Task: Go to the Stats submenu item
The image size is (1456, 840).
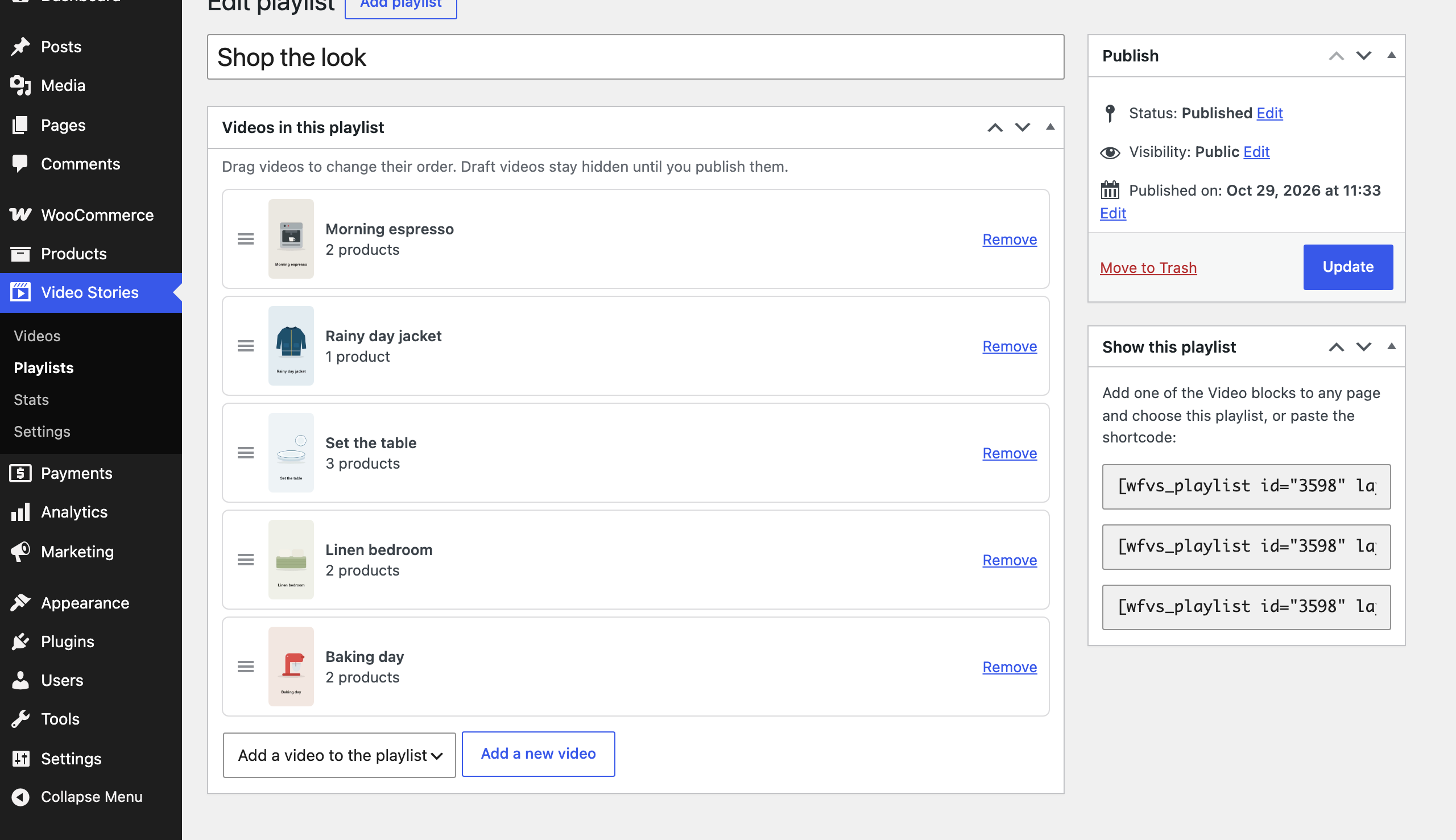Action: (x=31, y=399)
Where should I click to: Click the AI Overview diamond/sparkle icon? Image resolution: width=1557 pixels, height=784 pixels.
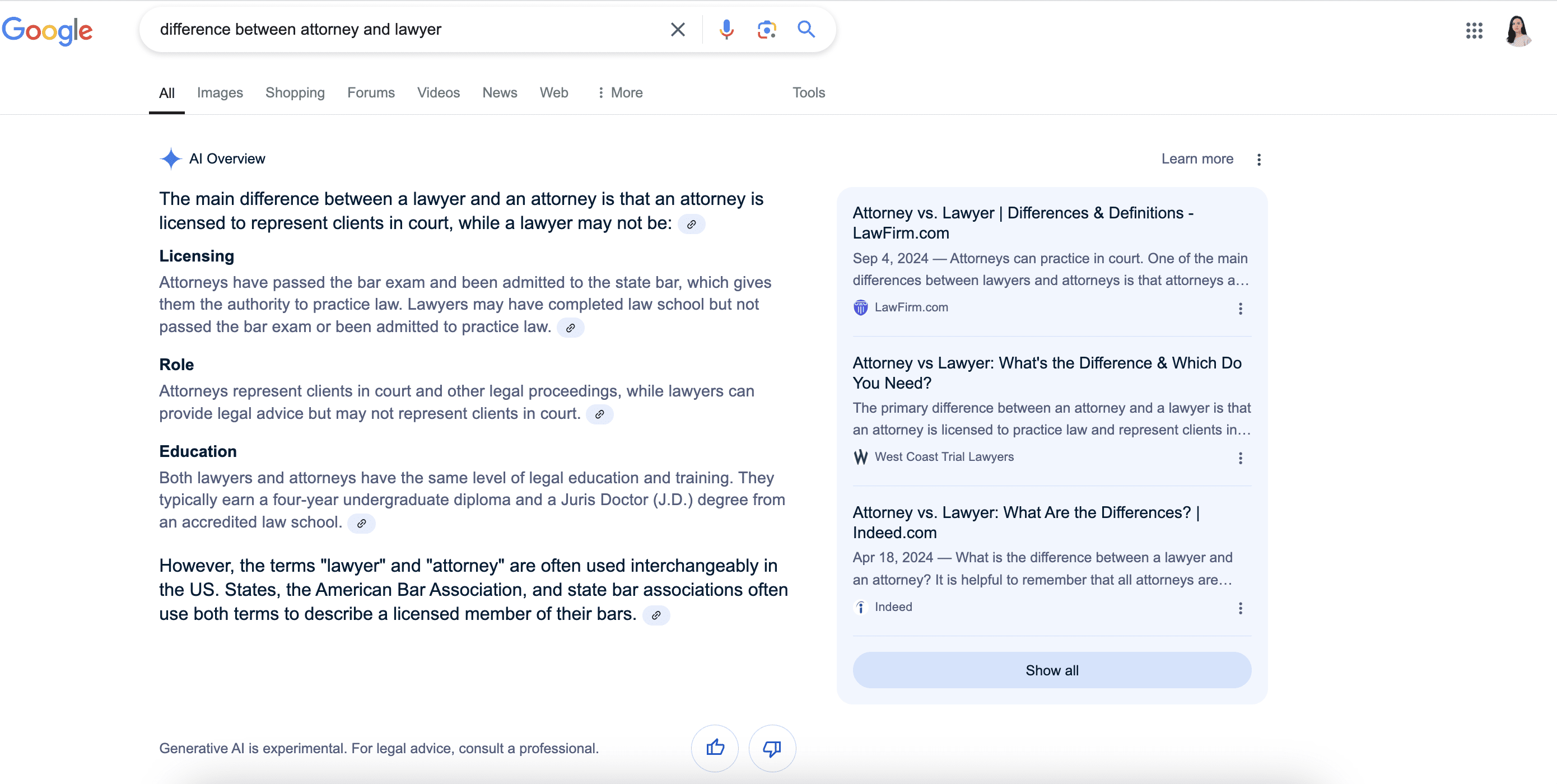coord(170,158)
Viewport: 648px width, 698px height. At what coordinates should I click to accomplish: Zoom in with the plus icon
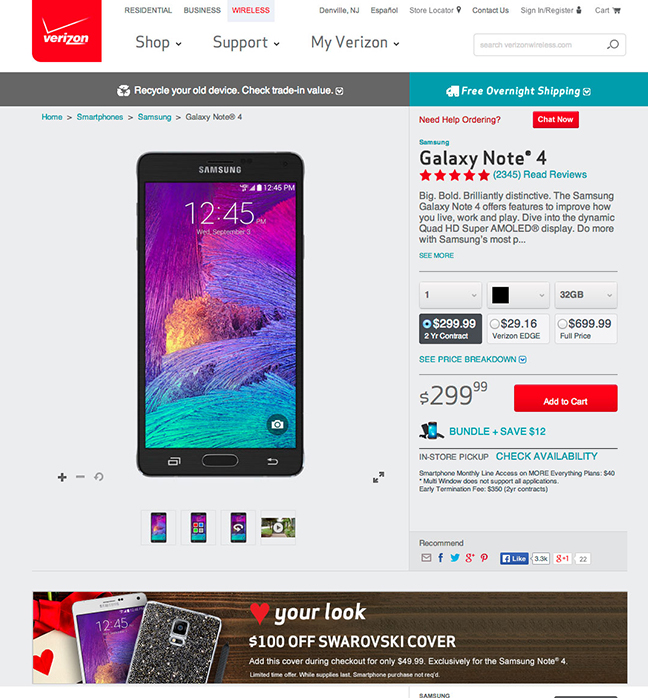62,477
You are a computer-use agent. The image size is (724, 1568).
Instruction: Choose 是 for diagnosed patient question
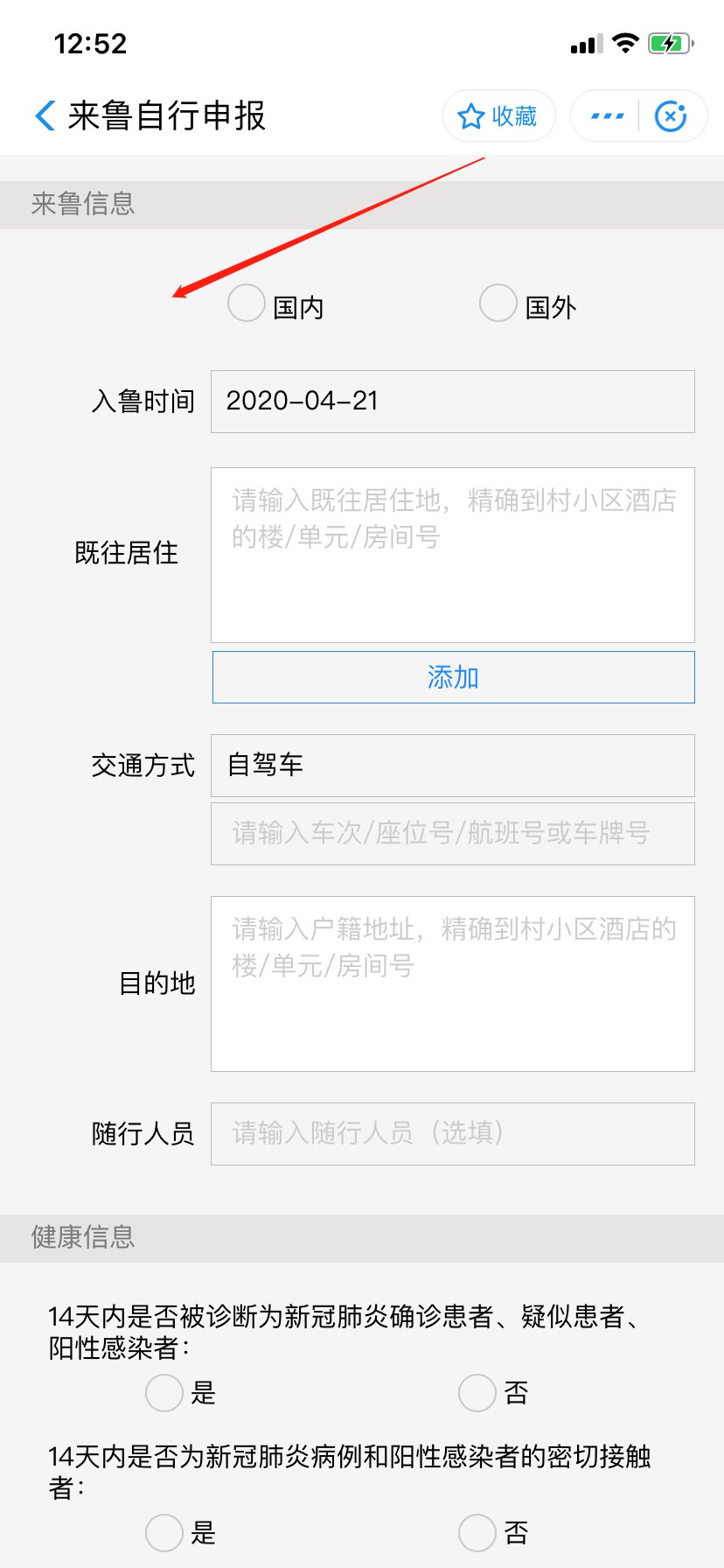click(x=164, y=1392)
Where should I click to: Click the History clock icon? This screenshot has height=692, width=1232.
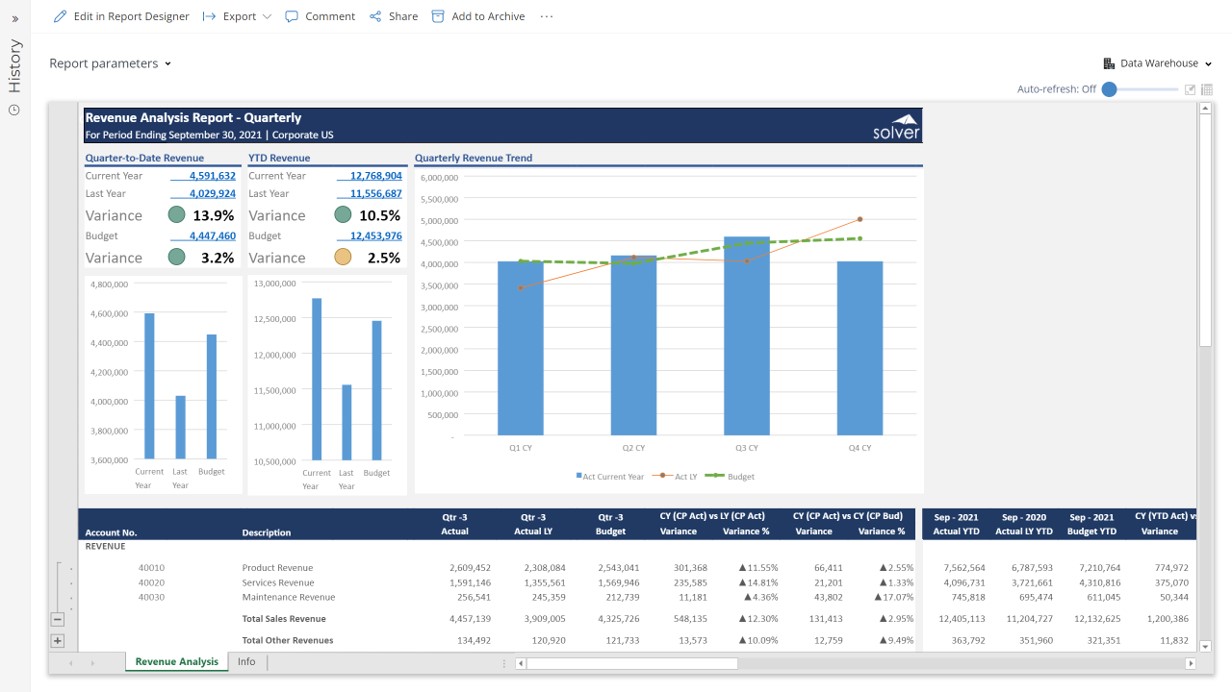[x=14, y=110]
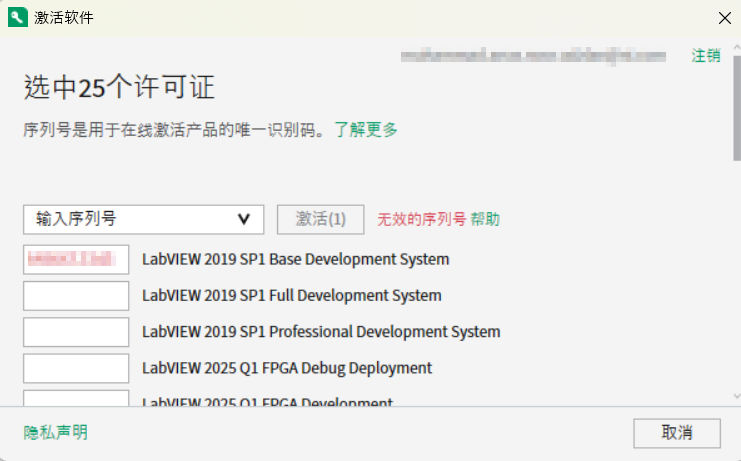Click the green key app icon in title bar

(17, 17)
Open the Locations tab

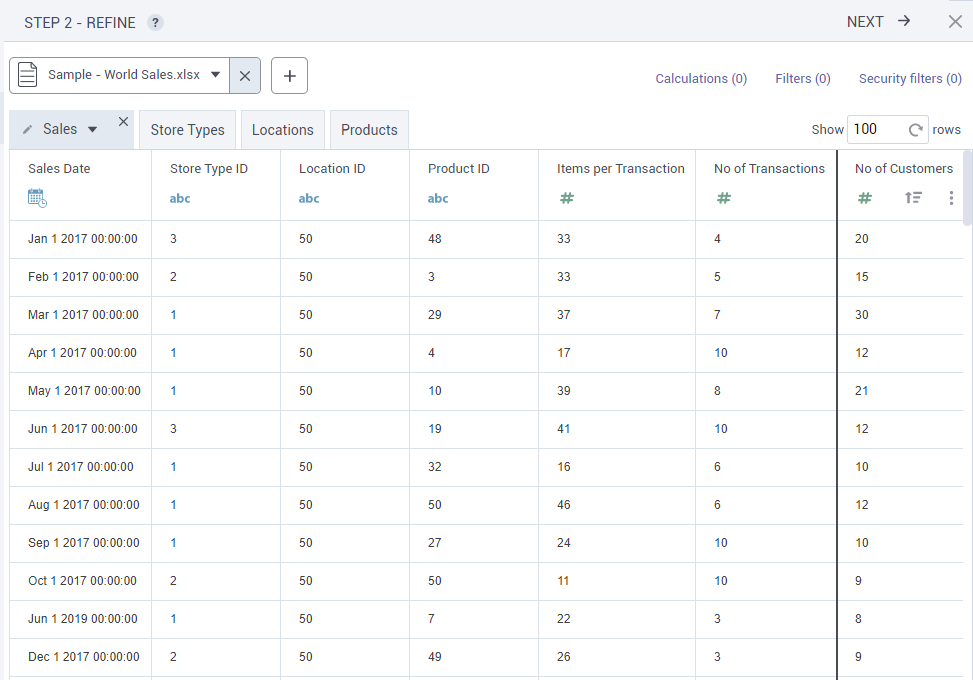pyautogui.click(x=282, y=130)
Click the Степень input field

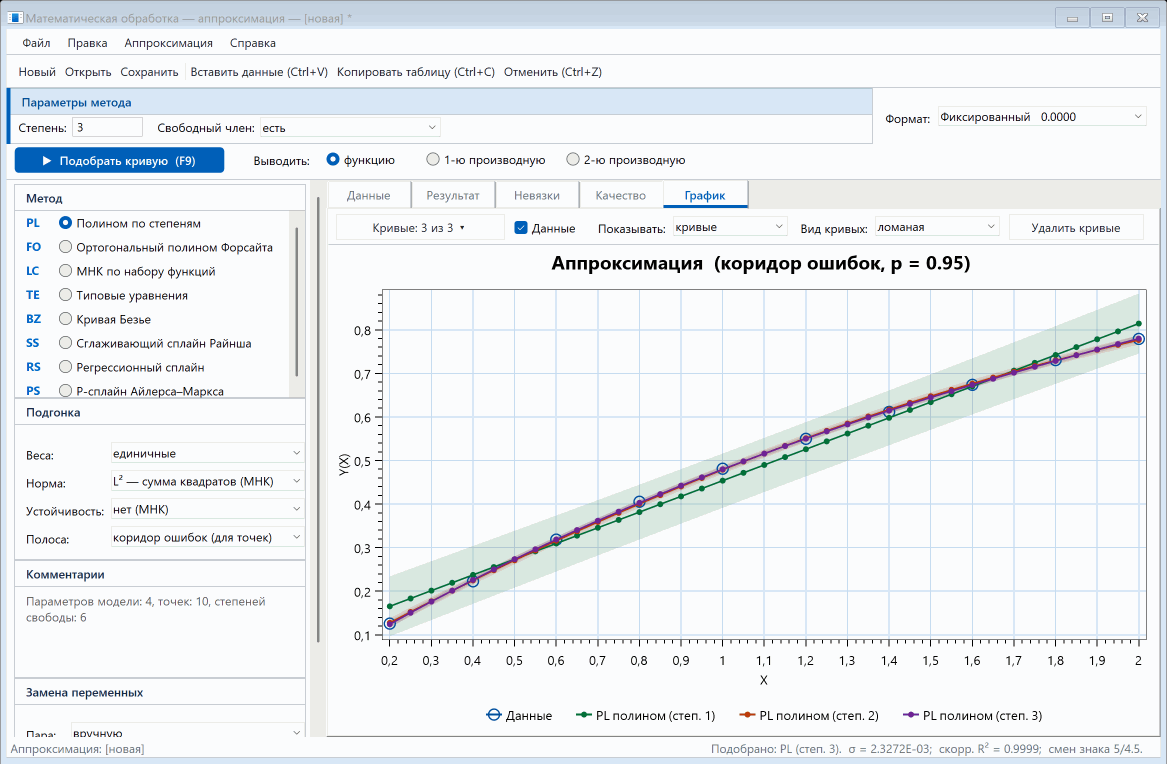[107, 127]
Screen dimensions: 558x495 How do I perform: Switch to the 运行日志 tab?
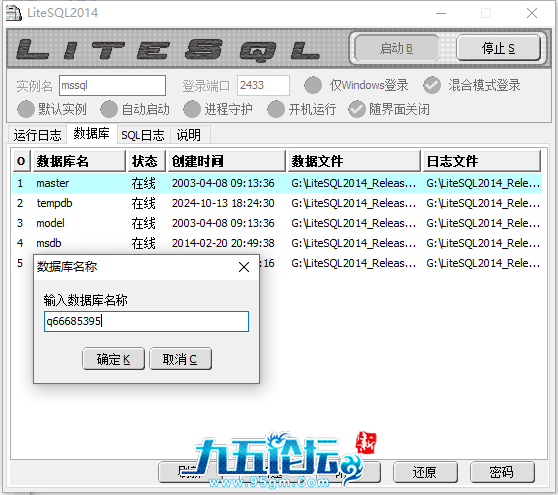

_ _ _ _ _

■ WHAT THE EXERCISE ASKS
The output must start at the line holding "Open the Locations tab", end at the last line of the listing above, and show each line exactly; please omit all pictures.

■ RESULT FOR THIS EXERCISE
Open the Locations tab

pyautogui.click(x=282, y=130)
Click the Степень input field

[107, 127]
Screen dimensions: 558x495 How do I perform: Switch to the 运行日志 tab?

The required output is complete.